Segment Start: RECORDS FOR THIS TASK

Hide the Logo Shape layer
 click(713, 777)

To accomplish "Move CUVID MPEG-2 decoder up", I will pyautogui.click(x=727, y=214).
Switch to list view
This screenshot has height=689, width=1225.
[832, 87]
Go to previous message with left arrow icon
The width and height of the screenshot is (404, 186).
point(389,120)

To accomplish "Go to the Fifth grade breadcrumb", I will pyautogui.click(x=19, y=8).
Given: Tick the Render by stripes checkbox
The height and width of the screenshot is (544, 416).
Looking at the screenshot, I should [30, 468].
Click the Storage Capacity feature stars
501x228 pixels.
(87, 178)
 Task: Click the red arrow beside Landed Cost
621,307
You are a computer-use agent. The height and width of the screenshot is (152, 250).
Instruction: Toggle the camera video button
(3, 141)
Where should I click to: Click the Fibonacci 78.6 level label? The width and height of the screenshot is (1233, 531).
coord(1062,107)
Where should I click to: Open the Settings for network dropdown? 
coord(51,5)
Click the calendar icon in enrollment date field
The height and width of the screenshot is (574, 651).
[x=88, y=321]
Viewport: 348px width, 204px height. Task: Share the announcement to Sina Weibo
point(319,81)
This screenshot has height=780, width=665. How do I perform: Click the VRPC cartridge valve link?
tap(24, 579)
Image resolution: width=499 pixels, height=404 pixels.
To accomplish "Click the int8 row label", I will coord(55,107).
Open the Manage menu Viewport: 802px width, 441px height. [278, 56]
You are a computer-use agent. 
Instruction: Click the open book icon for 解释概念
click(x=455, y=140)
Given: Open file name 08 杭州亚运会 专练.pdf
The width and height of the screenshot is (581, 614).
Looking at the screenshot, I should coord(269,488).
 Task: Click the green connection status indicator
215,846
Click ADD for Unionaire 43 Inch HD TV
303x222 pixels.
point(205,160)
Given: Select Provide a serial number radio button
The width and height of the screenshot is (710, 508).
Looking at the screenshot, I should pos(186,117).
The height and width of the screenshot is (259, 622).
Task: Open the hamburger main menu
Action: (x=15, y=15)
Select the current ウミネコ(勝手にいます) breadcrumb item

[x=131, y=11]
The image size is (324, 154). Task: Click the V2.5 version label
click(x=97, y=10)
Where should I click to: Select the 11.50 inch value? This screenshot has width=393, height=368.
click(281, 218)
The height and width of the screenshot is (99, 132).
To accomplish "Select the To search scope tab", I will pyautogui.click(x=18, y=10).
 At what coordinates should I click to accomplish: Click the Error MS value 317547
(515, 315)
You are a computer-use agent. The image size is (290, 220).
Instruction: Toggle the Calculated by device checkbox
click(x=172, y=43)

Segment End: RECORDS FOR THIS TASK

PROBLEM
Print every entry exactly.

RESPONSE TO THE TASK
Hide the Logo Shape layer
 click(713, 777)

To accomplish "Move CUVID MPEG-2 decoder up", I will pyautogui.click(x=727, y=214).
Switch to list view
This screenshot has height=689, width=1225.
[832, 87]
Go to previous message with left arrow icon
The width and height of the screenshot is (404, 186).
point(389,120)

To accomplish "Go to the Fifth grade breadcrumb", I will pyautogui.click(x=19, y=8).
Given: Tick the Render by stripes checkbox
The height and width of the screenshot is (544, 416).
Looking at the screenshot, I should [30, 468].
Click the Storage Capacity feature stars
501x228 pixels.
(87, 178)
 Task: Click the red arrow beside Landed Cost
621,307
You are a computer-use agent. The height and width of the screenshot is (152, 250).
Instruction: Toggle the camera video button
(3, 141)
Where should I click to: Click the Fibonacci 78.6 level label? The width and height of the screenshot is (1233, 531).
coord(1062,107)
Where should I click to: Open the Settings for network dropdown? 
coord(51,5)
Click the calendar icon in enrollment date field
The height and width of the screenshot is (574, 651).
[x=88, y=321]
Viewport: 348px width, 204px height. Task: Share the announcement to Sina Weibo
point(319,81)
This screenshot has height=780, width=665. How do I perform: Click the VRPC cartridge valve link?
tap(24, 579)
Image resolution: width=499 pixels, height=404 pixels.
To accomplish "Click the int8 row label", I will coord(55,107).
Open the Manage menu Viewport: 802px width, 441px height. [278, 56]
You are a computer-use agent. 
Instruction: Click the open book icon for 解释概念
click(x=455, y=140)
Given: Open file name 08 杭州亚运会 专练.pdf
The width and height of the screenshot is (581, 614).
Looking at the screenshot, I should coord(269,488).
 Task: Click the green connection status indicator
215,846
Click ADD for Unionaire 43 Inch HD TV
303x222 pixels.
point(205,160)
Given: Select Provide a serial number radio button
The width and height of the screenshot is (710, 508).
Looking at the screenshot, I should pos(186,117).
The height and width of the screenshot is (259, 622).
Task: Open the hamburger main menu
Action: (x=15, y=15)
Select the current ウミネコ(勝手にいます) breadcrumb item

[x=131, y=11]
The image size is (324, 154). Task: Click the V2.5 version label
click(x=97, y=10)
Where should I click to: Select the 11.50 inch value? This screenshot has width=393, height=368.
click(281, 218)
The height and width of the screenshot is (99, 132).
To accomplish "Select the To search scope tab", I will pyautogui.click(x=18, y=10).
 At what coordinates should I click to accomplish: Click the Error MS value 317547
(515, 315)
You are a computer-use agent. The image size is (290, 220).
Instruction: Toggle the Calculated by device checkbox
click(x=172, y=43)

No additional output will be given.